Saved data

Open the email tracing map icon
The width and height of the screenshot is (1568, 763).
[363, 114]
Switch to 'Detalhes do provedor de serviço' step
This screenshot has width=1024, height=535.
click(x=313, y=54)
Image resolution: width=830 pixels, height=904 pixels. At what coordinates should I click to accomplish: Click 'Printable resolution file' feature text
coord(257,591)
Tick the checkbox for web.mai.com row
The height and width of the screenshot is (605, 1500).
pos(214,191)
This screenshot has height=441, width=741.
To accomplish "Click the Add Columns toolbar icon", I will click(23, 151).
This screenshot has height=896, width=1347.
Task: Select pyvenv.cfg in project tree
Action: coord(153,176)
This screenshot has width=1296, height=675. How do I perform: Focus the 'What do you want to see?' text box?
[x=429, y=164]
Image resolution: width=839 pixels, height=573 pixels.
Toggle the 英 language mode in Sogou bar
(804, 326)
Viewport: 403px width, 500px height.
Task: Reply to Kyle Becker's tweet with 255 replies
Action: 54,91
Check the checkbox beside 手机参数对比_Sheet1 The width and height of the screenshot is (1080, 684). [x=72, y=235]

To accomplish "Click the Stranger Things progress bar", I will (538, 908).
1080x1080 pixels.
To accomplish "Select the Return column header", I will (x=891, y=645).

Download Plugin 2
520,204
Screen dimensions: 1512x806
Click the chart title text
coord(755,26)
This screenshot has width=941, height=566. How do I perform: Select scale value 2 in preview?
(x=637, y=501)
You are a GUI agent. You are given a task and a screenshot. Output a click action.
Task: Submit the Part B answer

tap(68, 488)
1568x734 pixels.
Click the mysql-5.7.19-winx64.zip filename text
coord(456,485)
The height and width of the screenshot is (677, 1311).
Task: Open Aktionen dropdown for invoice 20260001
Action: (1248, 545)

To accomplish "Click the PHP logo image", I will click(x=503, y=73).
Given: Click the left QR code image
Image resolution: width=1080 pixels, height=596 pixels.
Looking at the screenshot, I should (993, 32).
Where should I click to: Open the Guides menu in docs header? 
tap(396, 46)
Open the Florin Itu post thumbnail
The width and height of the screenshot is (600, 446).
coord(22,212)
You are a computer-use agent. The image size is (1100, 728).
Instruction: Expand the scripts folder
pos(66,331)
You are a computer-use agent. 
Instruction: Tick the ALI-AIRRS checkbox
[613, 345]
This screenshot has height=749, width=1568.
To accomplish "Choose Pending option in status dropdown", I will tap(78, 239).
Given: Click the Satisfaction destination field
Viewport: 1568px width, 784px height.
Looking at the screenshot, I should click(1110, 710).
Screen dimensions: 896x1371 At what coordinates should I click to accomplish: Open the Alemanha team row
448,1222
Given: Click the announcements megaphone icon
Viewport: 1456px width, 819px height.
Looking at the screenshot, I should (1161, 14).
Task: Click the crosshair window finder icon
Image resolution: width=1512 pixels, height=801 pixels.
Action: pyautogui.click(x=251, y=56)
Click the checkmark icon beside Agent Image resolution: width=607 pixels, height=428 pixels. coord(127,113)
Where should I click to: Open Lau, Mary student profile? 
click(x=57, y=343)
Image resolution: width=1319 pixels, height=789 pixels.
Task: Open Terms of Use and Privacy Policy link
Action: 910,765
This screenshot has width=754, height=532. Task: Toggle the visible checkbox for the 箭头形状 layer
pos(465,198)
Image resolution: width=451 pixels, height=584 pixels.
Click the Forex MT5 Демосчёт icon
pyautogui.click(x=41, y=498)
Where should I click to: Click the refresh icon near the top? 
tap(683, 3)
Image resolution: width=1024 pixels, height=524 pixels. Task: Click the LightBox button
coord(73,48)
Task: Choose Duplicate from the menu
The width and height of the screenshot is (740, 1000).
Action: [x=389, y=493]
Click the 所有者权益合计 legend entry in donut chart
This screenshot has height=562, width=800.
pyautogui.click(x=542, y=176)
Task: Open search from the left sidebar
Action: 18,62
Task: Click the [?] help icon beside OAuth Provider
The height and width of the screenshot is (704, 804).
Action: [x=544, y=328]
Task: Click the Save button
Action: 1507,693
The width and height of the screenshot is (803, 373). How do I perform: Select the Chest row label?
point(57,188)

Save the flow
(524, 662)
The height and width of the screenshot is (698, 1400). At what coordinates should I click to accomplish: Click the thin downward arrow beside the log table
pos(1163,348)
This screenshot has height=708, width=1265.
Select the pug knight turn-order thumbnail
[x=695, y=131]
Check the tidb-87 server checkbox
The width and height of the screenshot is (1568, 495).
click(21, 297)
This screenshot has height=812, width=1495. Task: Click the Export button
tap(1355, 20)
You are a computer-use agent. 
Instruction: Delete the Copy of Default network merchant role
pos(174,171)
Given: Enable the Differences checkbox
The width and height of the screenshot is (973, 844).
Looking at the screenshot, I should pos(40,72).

■ WORK TO DO: Rewrite the data, from its first line through the line containing "pos(214,191)", as a Markdown table with the columns Number and Line, numbering each row and skipping blank lines.

■ RESPONSE TO THIS TASK:
| Number | Line |
|---|---|
| 1 | Open the email tracing map icon |
| 2 | The width and height of the screenshot is (1568, 763). |
| 3 | [363, 114] |
| 4 | Switch to 'Detalhes do provedor de serviço' step |
| 5 | This screenshot has width=1024, height=535. |
| 6 | click(x=313, y=54) |
| 7 | Image resolution: width=830 pixels, height=904 pixels. At what coordinates should I click to accomplish: Click 'Printable resolution file' feature text |
| 8 | coord(257,591) |
| 9 | Tick the checkbox for web.mai.com row |
| 10 | The height and width of the screenshot is (605, 1500). |
| 11 | pos(214,191) |